Exercise: Beginning with the line containing "This screenshot has width=526, height=275." and ending at the last line of the records, transcribe each line exactly. Do not include pictures.

Supplied data:
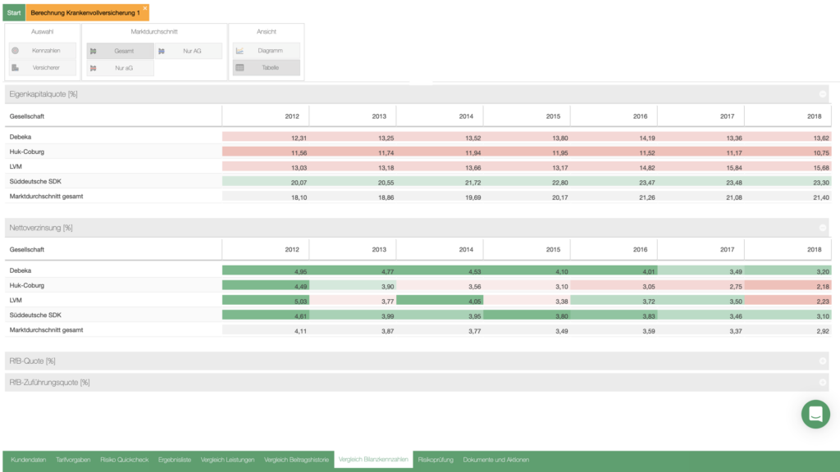This screenshot has width=840, height=472.
Task: Select Nur AG market average filter
Action: coord(191,51)
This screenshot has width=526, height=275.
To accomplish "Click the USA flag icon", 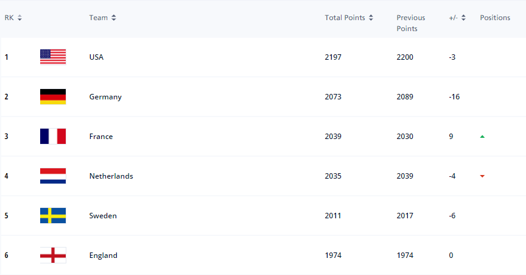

Exercise result:
This screenshot has width=526, height=275.
To accomplish "Click the USA flag icon", 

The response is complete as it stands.